Member of the Maine Senate from the 21st district
- In office 2012–2014
- Preceded by: Earle McCormick
- Succeeded by: Earle McCormick

Personal details
- Born: September 12, 1951 (age 74) Hudson, New York
- Party: Republican
- Spouse: Marjorie Flood

= Patrick Flood =

American politician

Patrick S.A. Flood (born September 12, 1951) is an American politician from Maine. Flood served as a Republican State Senator from Maine's 21st District, representing part of Kennebec County, including Hallowell, Gardiner and his residence of Winthrop. He was first elected to the Maine State Senate in 2012 after serving from 2004 to 2012 in the Maine House of Representatives. In January 2014, Flood announced he would not seek re-election in order to travel with his wife and spend time with his mother.
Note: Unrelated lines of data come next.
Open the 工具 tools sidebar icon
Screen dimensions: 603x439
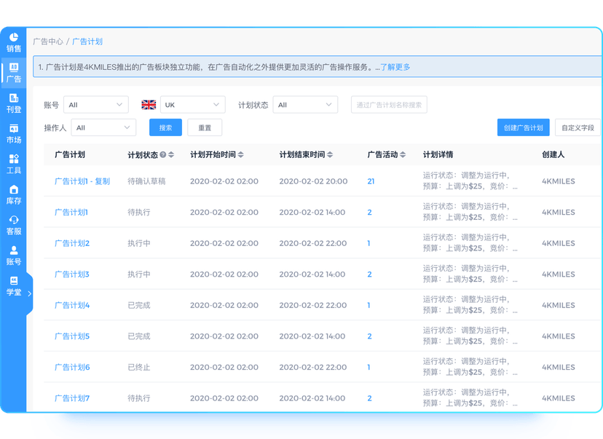click(13, 164)
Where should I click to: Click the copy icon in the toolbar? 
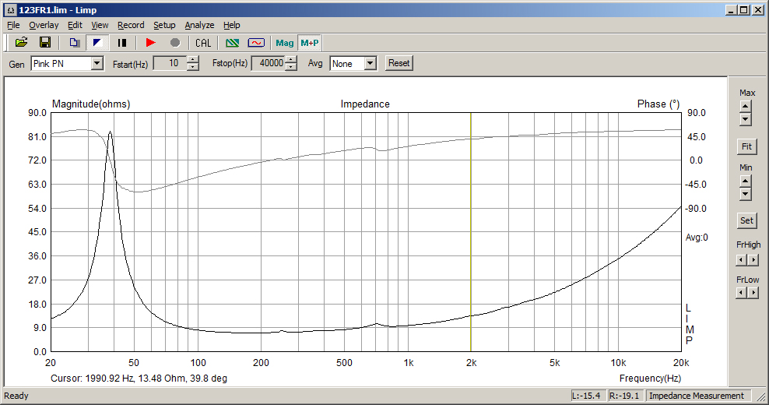point(74,43)
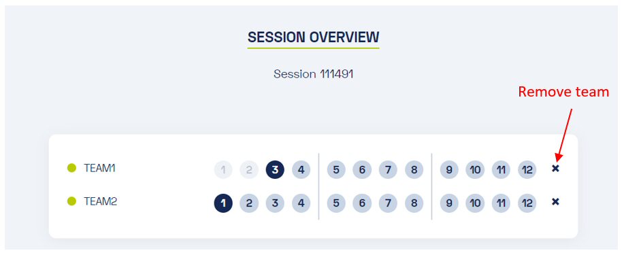
Task: Click the Session Overview heading
Action: point(313,37)
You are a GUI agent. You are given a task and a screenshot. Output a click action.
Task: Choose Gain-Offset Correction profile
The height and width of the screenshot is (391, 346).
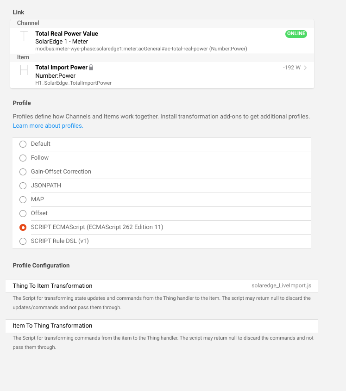click(23, 172)
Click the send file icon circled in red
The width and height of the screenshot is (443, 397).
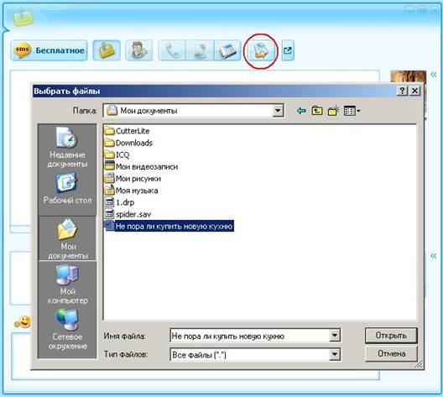coord(261,51)
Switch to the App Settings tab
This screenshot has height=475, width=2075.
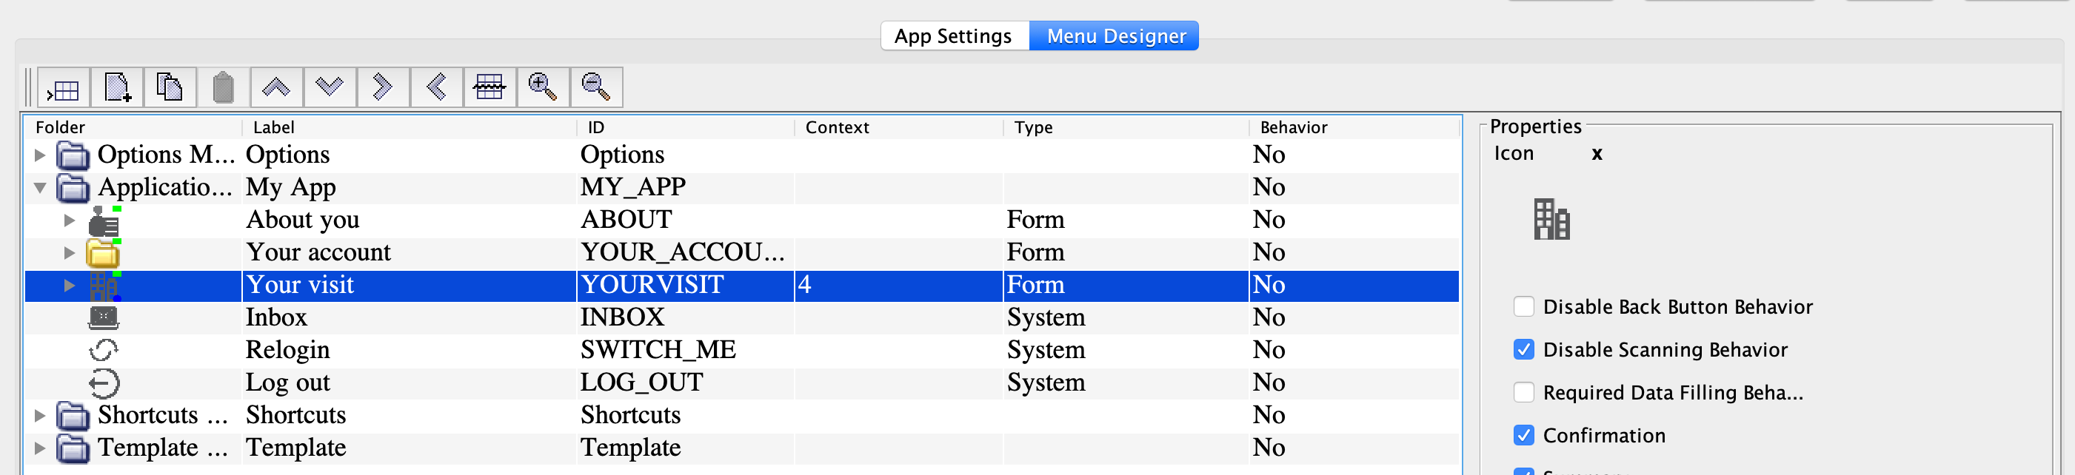[953, 36]
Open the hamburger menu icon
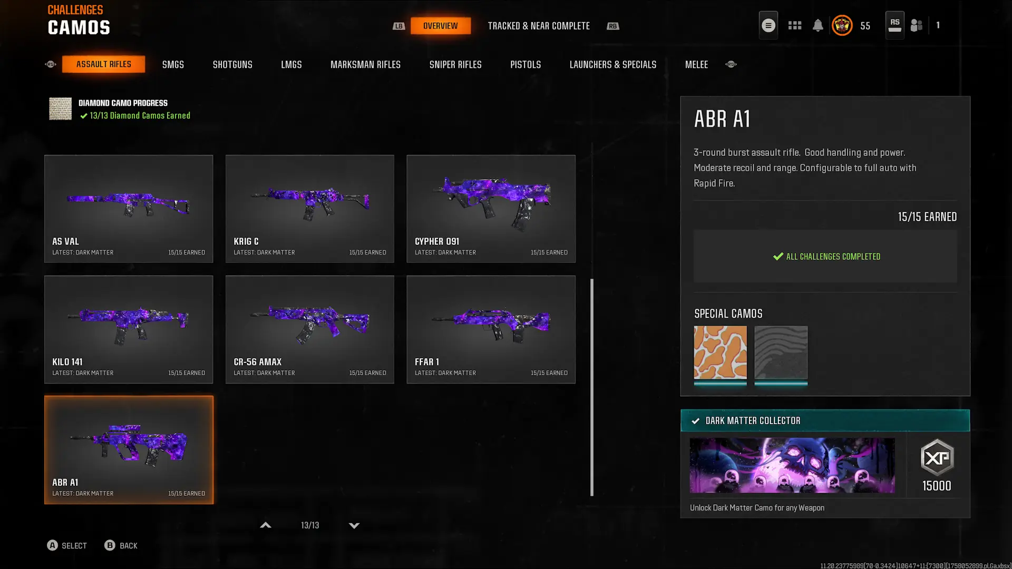Screen dimensions: 1012x569 [768, 25]
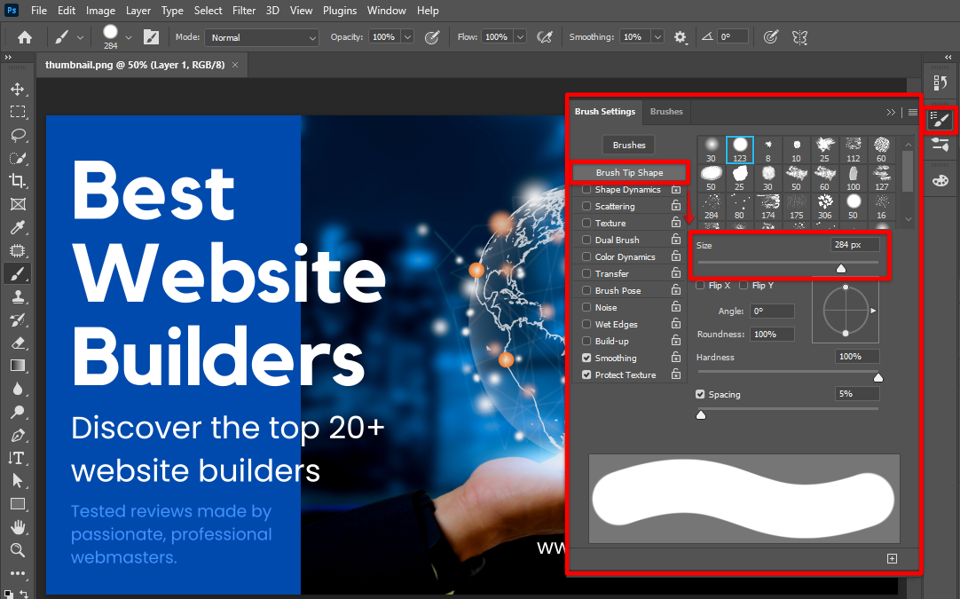960x599 pixels.
Task: Click the Size slider handle
Action: click(841, 268)
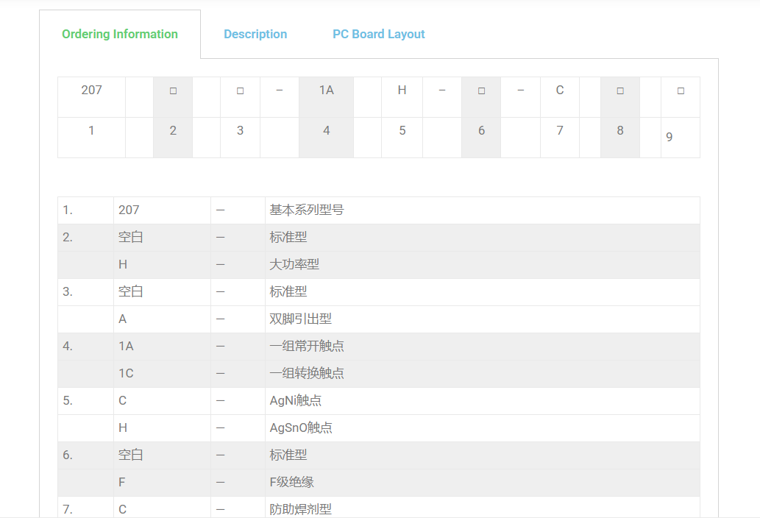
Task: Open the Ordering Information tab
Action: point(120,34)
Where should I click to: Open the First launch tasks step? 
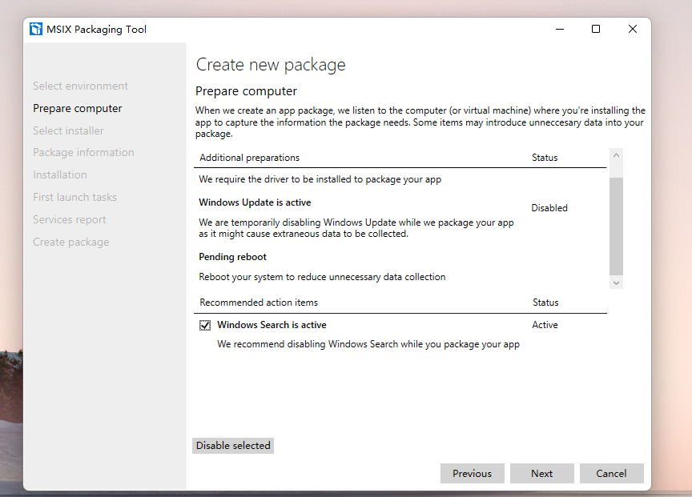[74, 197]
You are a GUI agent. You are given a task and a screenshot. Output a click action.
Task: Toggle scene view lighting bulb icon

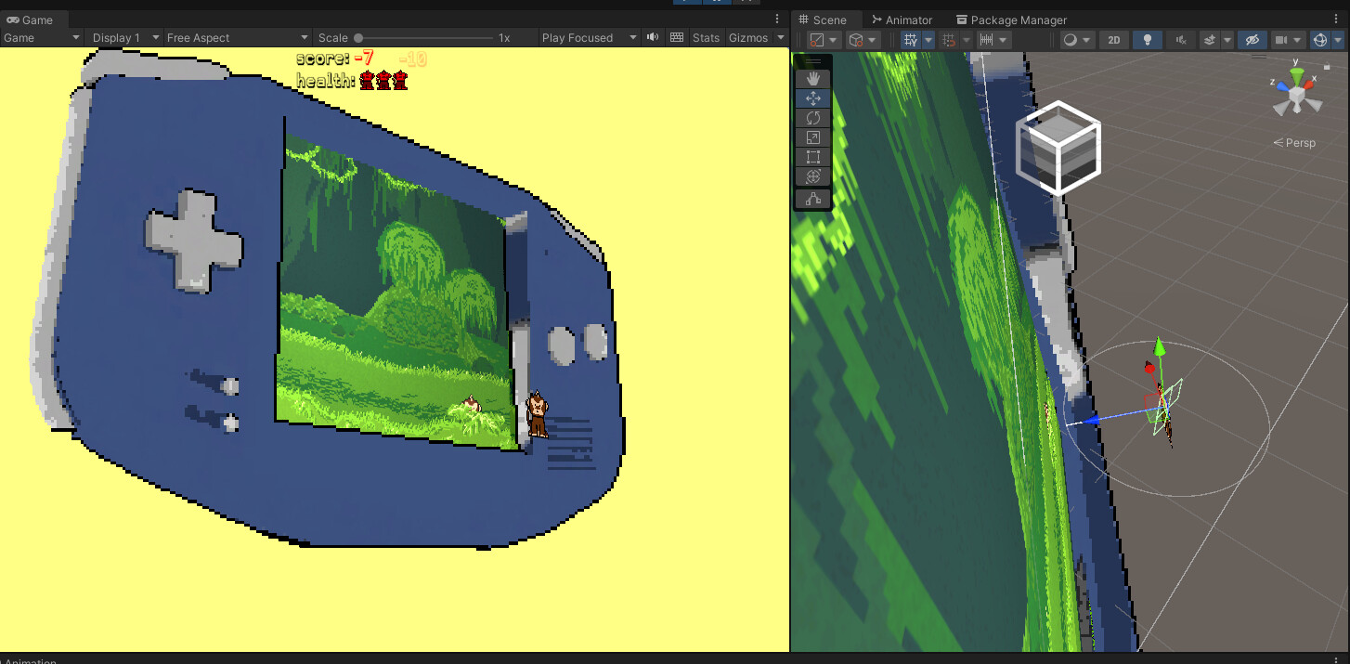click(1147, 39)
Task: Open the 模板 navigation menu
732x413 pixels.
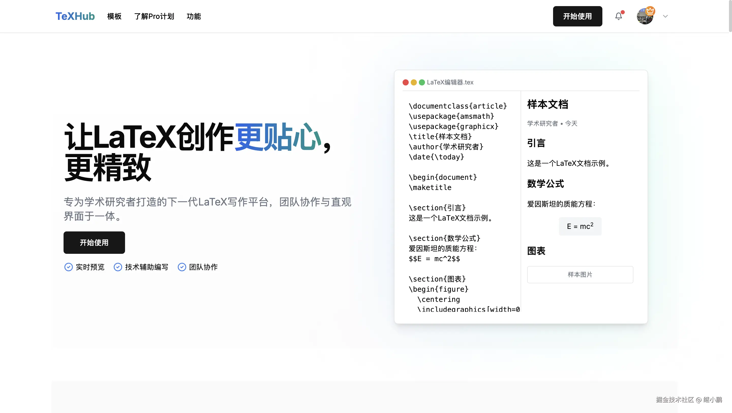Action: click(114, 16)
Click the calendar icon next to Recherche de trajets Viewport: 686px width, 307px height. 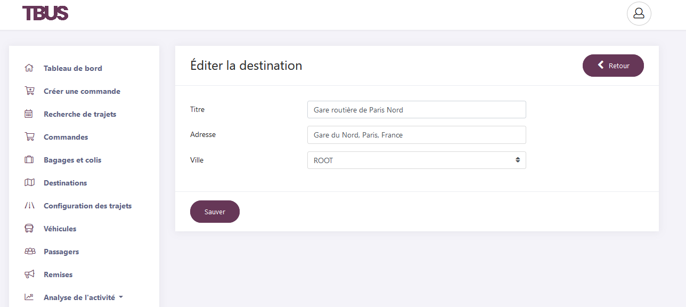(30, 114)
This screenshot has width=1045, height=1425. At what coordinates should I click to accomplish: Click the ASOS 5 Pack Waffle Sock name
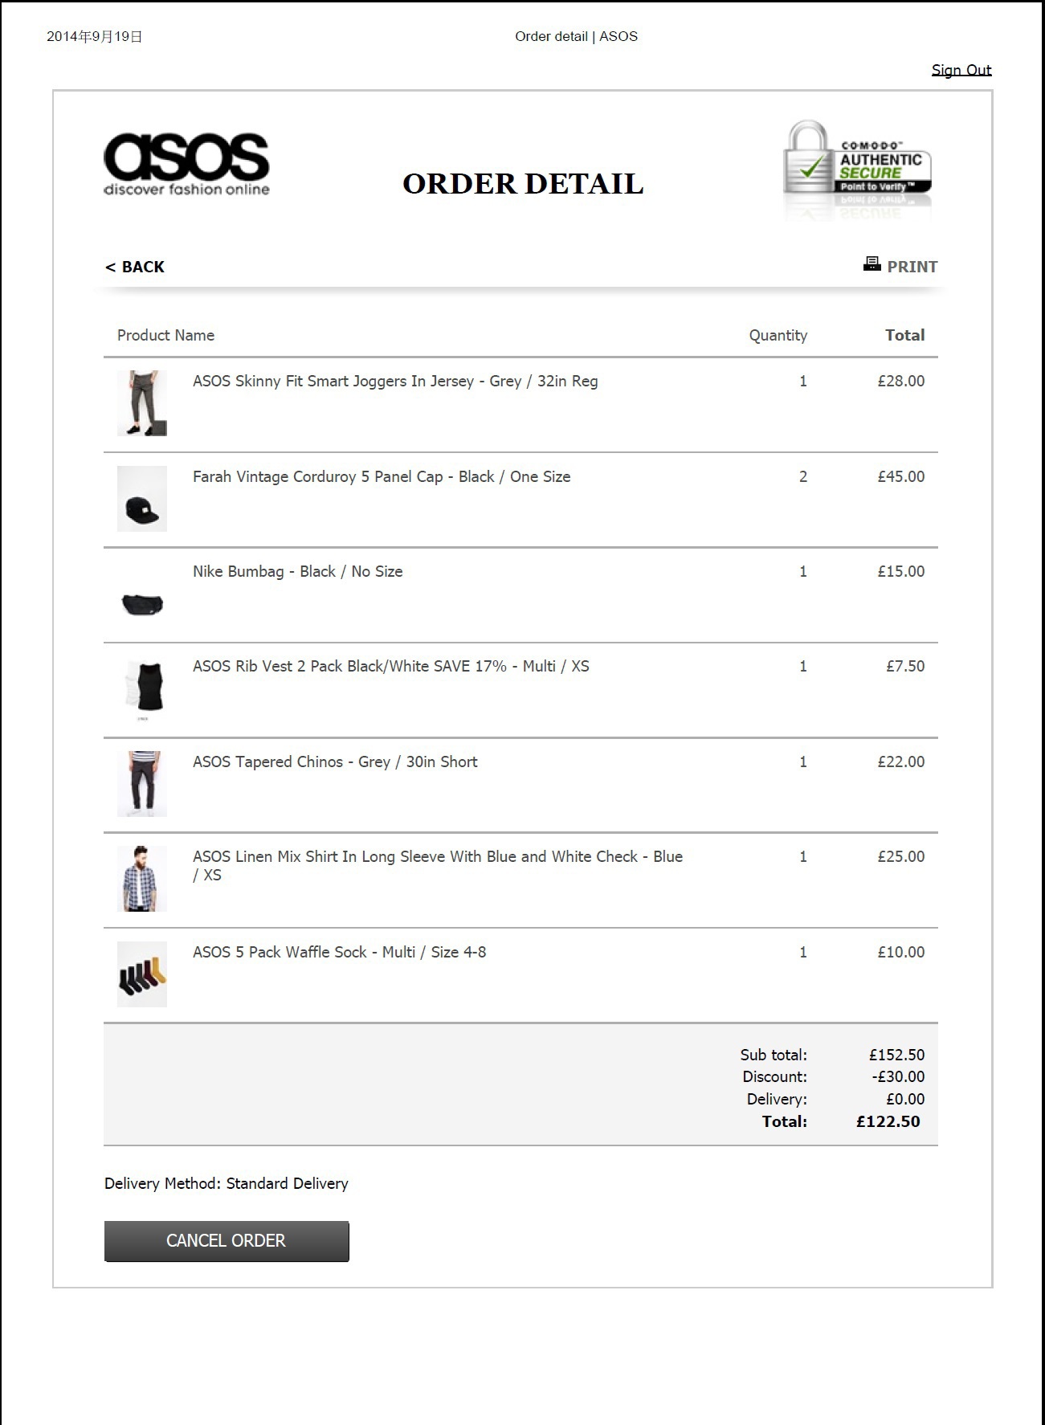[339, 952]
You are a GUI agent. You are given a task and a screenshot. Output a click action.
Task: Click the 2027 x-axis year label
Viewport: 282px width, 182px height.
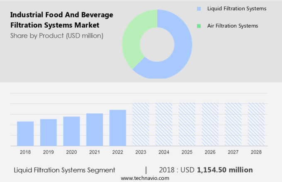click(x=233, y=152)
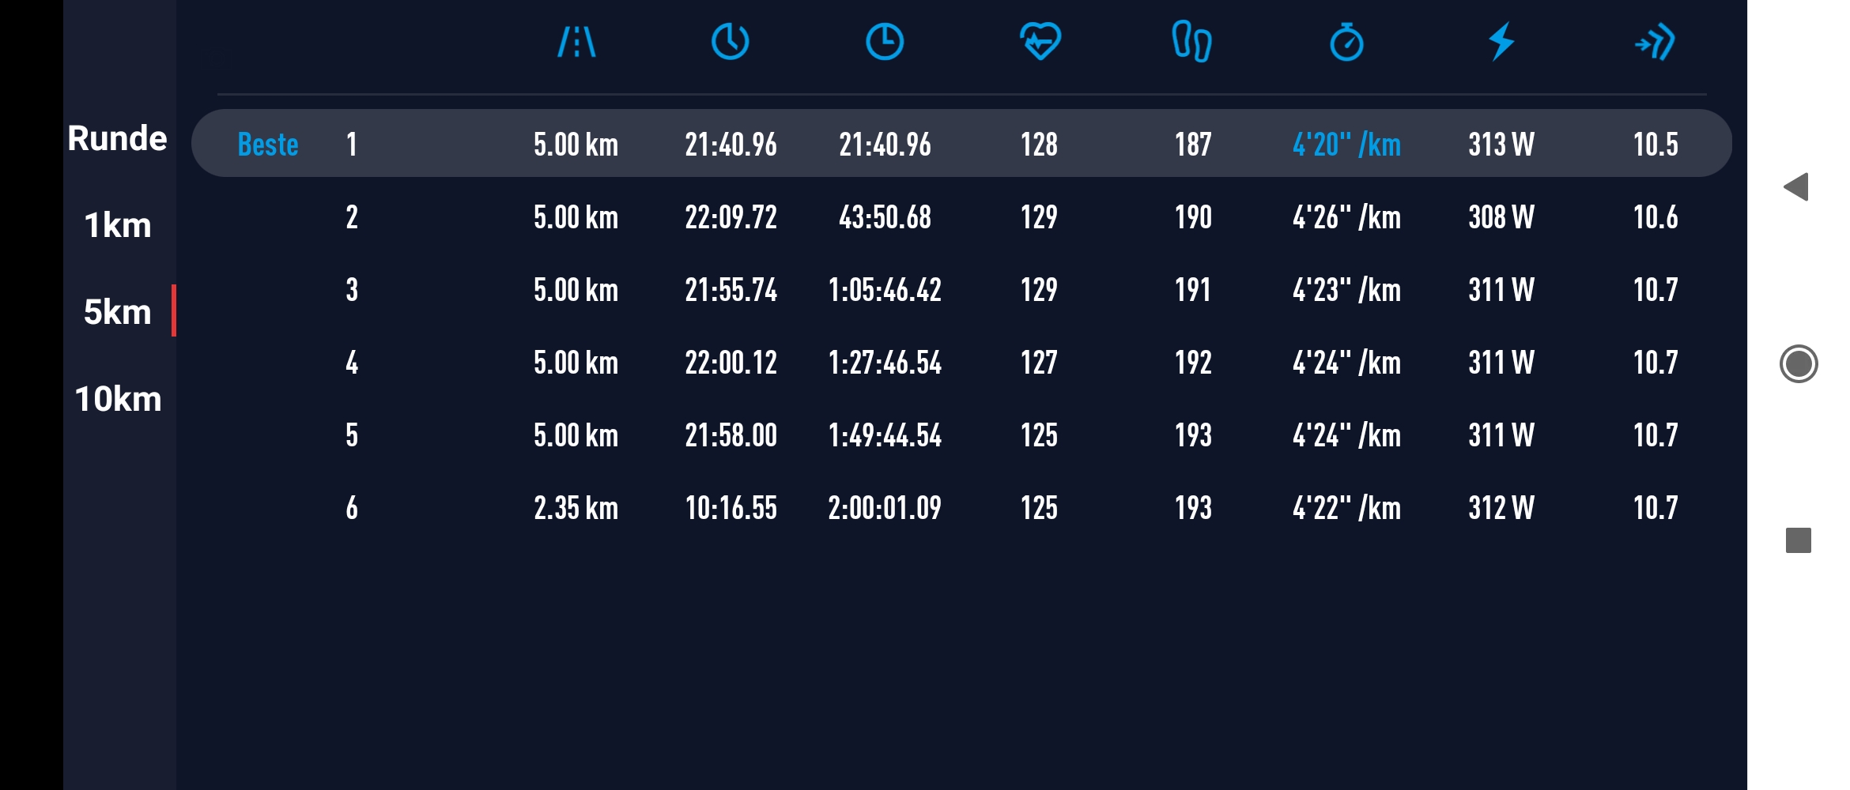Switch to the Runde tab
1850x790 pixels.
118,139
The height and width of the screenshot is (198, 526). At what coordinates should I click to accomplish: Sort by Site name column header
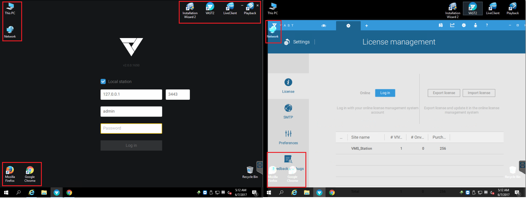360,137
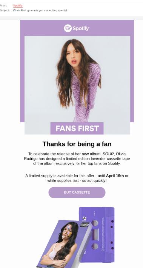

As a member of the House of Representatives, Flood served from 2010 to 2012 as the House chairman of the budget-reviewing Appropriations Committee. In June 2012, incumbent Republican State Senator Earle McCormick withdrew from the general election after facing an uncontested renomination for District 21. Flood was named his replacement. He defeated Democrat former State Representative David Bustin in the November general election by approximately 300 votes.

In 1974, Flood earned a B.S. from the State University of New York College of Environmental Science and Forestry in Natural Resource Management. He began work with International Paper in the same year.

Flood endorsed independent Eliot Cutler in the 2014 Maine gubernatorial election.